=== Excerpt ===
Orwant’s (1995) Doppelganger user modeling shell made a promising effort to reconcile stereotypes with behavioral modeling. In Doppelganger, the cross-application preferences of users of a computer ‘shell’ were modeled. That modeler used an HMM to disambiguate users into one of eight user ‘states’—hacking, idle, frustrated, writing, learning, playing, concentrating, image processing, and connecting. The robustness of users’ manually specified profiles were supported by falling back to user memberships within various ‘communities’, which can be understood as dynamic, community-built stereotypes. Doppelganger untied itself from particular applications, but it nonetheless considered persons as users of a computer shell. While user modelers routinely capture user’s ratings of items within application contexts, a general model and simulation of a person’s tastes, aesthetics, and opinions that cuts across application domains has not yet been achieved.


This thesis extends the user modeling literature by exploring the computational modeling of a person’s taste, aesthetics, and opinions in richer, more sophisticated ways. The introduction of techniques such as ‘culture mining’ and ‘psychoanalytic reading’ unlock previously opaque personal and cultural texts as sources of behavioral data. This new data in turn affords the capture of persons not as application users, but as everyday cultural participants.

It should be noted that the treatment of point-of-view in this thesis differs from Warren Sack’s (1994; 2001) understanding of ‘point-of-view’. Whereas Sack’s robotic readers mined ideological ‘spin’ structures from news stories, this thesis examines the psychological point-of-view of individual subjects. Ideological point-of-view is a set of politicized and institutional conventions, what Lakoff (Lakoff & Johnson 1980) calls metaphorical framings, e.g. the ‘Islamic martyrs’ versus the ‘Islamic terrorists’; psychological point-of-view is concerned with modeling the largely de-politicized taste patterns of one individual—how a person sees the world idiosyncratically by possessing various unconscious, culturally-conditioned lenses that lend affective tint to all judgments and reactions.
=== Records for the task ===
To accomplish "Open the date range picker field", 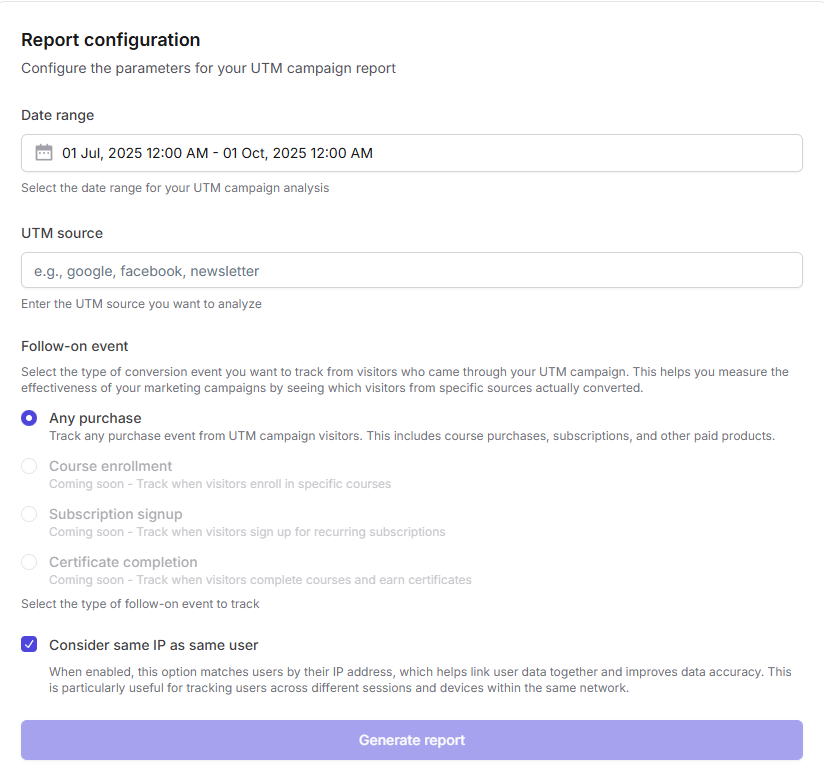I will (x=411, y=153).
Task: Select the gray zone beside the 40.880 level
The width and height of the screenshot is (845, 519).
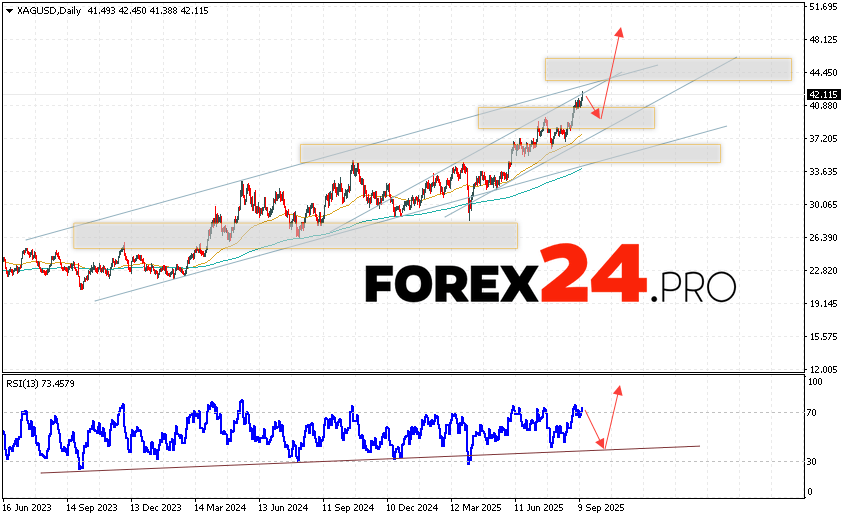Action: point(565,117)
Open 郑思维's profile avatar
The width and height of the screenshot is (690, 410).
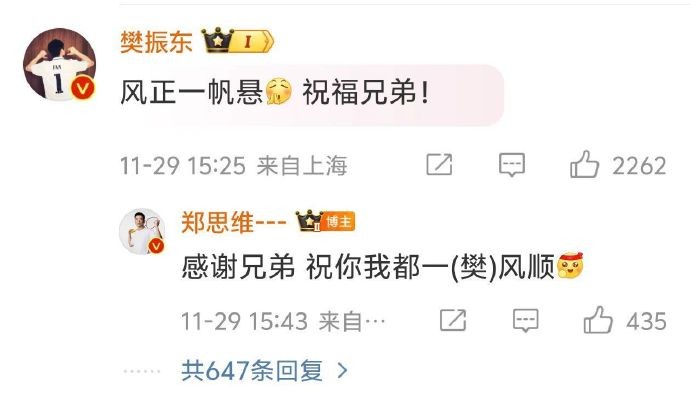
===
> _Work to do_:
A) List every person the user modeling excerpt cites by name.
B) Turn the stretch of the entries from the line containing "Open 郑思维's profile avatar" through the end of the entries into a numbered list, with blank lines and pictures left out.

> _Expected outputs_:
A) Orwant, Warren Sack, Lakoff, Johnson

B)
1. Open 郑思维's profile avatar
2. The width and height of the screenshot is (690, 410).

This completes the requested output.